この時点で、彼が言った橋とは明石大橋ではなく鳴門大橋だったと気付いた。
「えらい淡路島は長いですわぁ~。なかなか突破できません」と彼。
「ほな、私が四国までタクシーで向かいましょ。そして淡路インター出口での待ち合わせに変更しましょ」と私。
電話を切った後、この交差点は車の通行量は多いが、流しのタクシーはほとんどいない事に気付いた。

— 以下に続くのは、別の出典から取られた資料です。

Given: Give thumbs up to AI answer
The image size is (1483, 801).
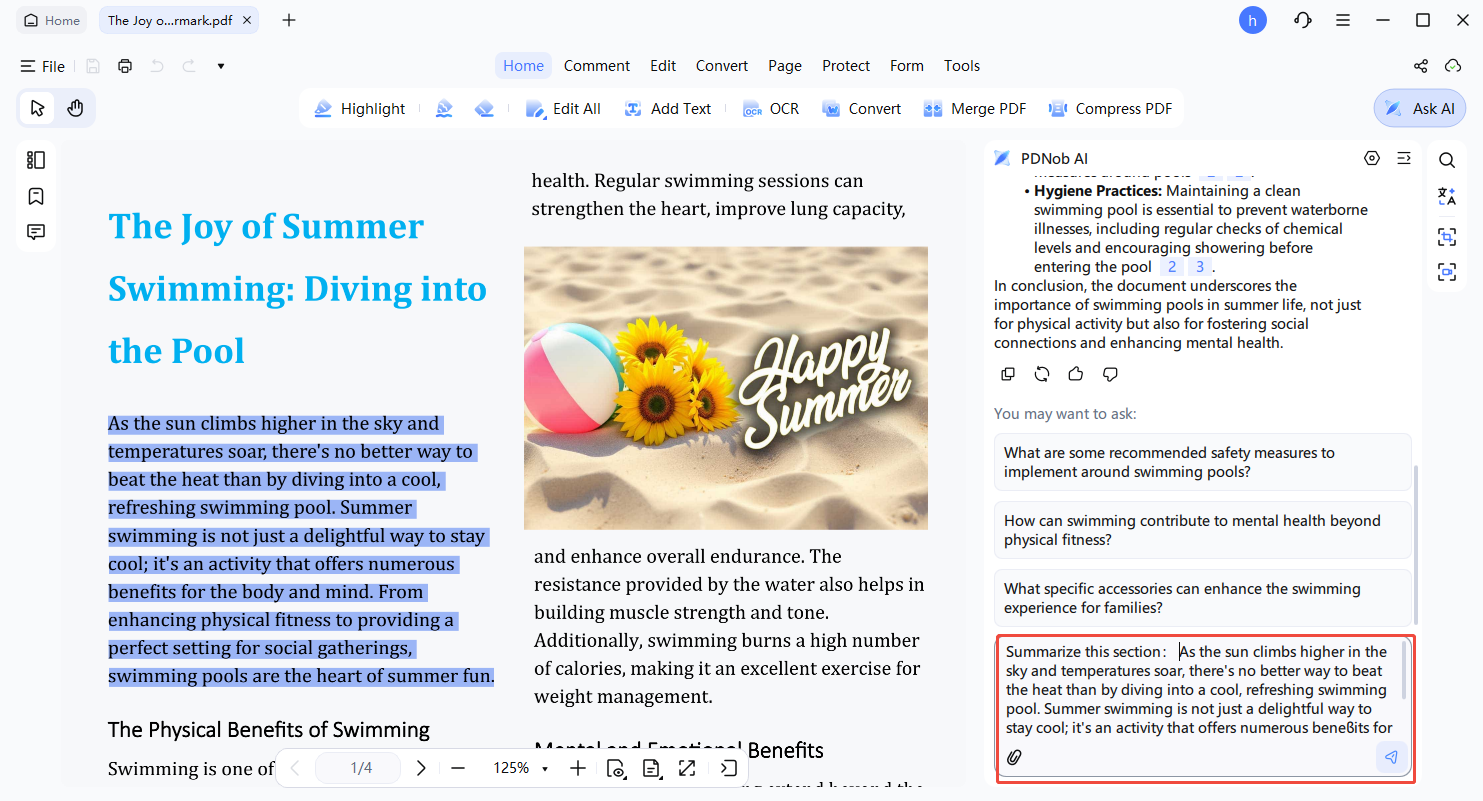Looking at the screenshot, I should tap(1076, 374).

焦りかけたが、領収書を貰っていた事と先程のタクの運ちゃんの名前を覚えていた事が幸いした。
タクシー会社に電話して無線で呼び戻してもらった。
さっきの運ちゃんが、半笑いのような愛嬌のある顔で駆けつけてくれた。
「すんません、結局私が淡路インターまで行く事になりました」と言った私に、運ちゃんは「はい喜んで~」とばかり、長距離を稼げる仕事に満足げな表情を浮かべた。
数十分後、無事に営業マンの彼と合流できた。
「いやぁ~、えらい大変なハプニングでしたな~」と笑いながらも、時刻は11時前になりかかっており、焦りも感じ始めていた。早速彼の車が私を乗せて走り出し、このまま渋滞さえなければ会場には12時半には着くだろう。そしてゆっくり昼食をとっても、13時半の本番スタートには間に合う。
これで大丈夫だろうと油断した。
すると数分後、快調に高速道路を飛ばしていた彼の車が急にプスンプスンと言い出した。
助手席に乗っていた私にも明らかに分かるほどエンジンの回転数が急降下し始めた。
運転中の彼の横顔をチラ見すると、引きつったような笑いを浮かべて変な汗をかいている。

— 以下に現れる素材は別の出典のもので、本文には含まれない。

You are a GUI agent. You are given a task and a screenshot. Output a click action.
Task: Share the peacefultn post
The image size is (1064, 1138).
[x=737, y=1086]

「ど、ど、どないしましたん??」と聞く私に彼が若干震える声で言った。
「浦上先生、すんません・・・。ガス欠です・・・」。まるで医師がご家族に近親者の臨終を告げる際のトーンのようだった。
私が遠回りをさせたばっかりに、こんな事になってしまった。
私が予定通り高速バスに乗れていれば、彼は徳島駅までの迎えでよく、ガソリンも充分にもったはずだ。
しかしそんな後悔先に立たず、とにかく目の前で起こっているガス欠に対処しなければいかん。

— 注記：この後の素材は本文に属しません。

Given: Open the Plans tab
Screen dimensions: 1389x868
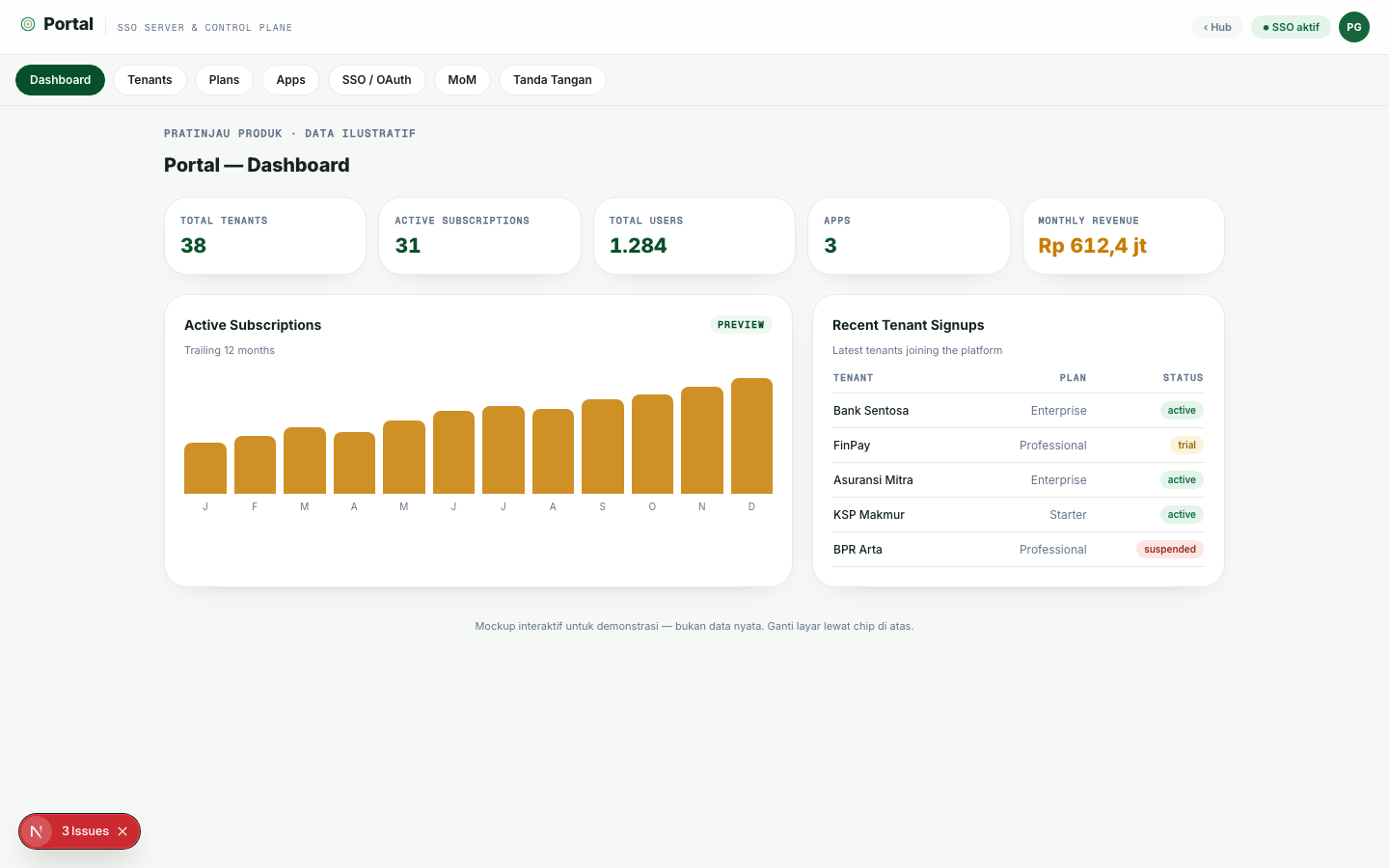Looking at the screenshot, I should pos(224,80).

考える間もなく、あれよあれよという間に減速し、路肩に停まってしまった。
それでも不幸中の幸いで、丁度停まった位置に非常電話があった。
‘う~ん、まだまだ恵まれている。まだまだ見放されていない。まだ何かがきっと守って下さっているぞ’と感じた。
停車中の車の横を猛スピードでトラックやバス、そして自家用車が通り過ぎて行く。
恐る恐る車外に出、非常電話に向かう彼。
車内で祈りながら待つ私。
非常電話で話す彼の姿をバックミラー越しに見ると、なにか必死で交渉している雰囲気が伝わってきた。
数分後、車に戻ってきた彼は、魂が抜けたような放心状態で言った。
「非常パトロール隊がガソリンを持ってきてくれるらしいですが、1時間以上かかるそうなんです・・・」と。
完全に‘これで終わった・・・’と二人は絶望した。
これで、講演会に穴が開く。こんな失態は14年間の喋くり人生の中で初だ。
これで信用を失墜し仕事も減るだろう、生活水準も下げざるを得ないだろう、といったネガティブな妄想が一瞬よぎる。
なんとかして移動手段を考えねばならん。
とはいえ、流しのタクシーはもちろん走るわけが無いし、あったとしても路肩に車を置いたまま立ち去れない。
ヒッチハイクに応じてくれそうな暇な車も無い。サービスエリアは何キロ先にあるのかさえ想像つかない。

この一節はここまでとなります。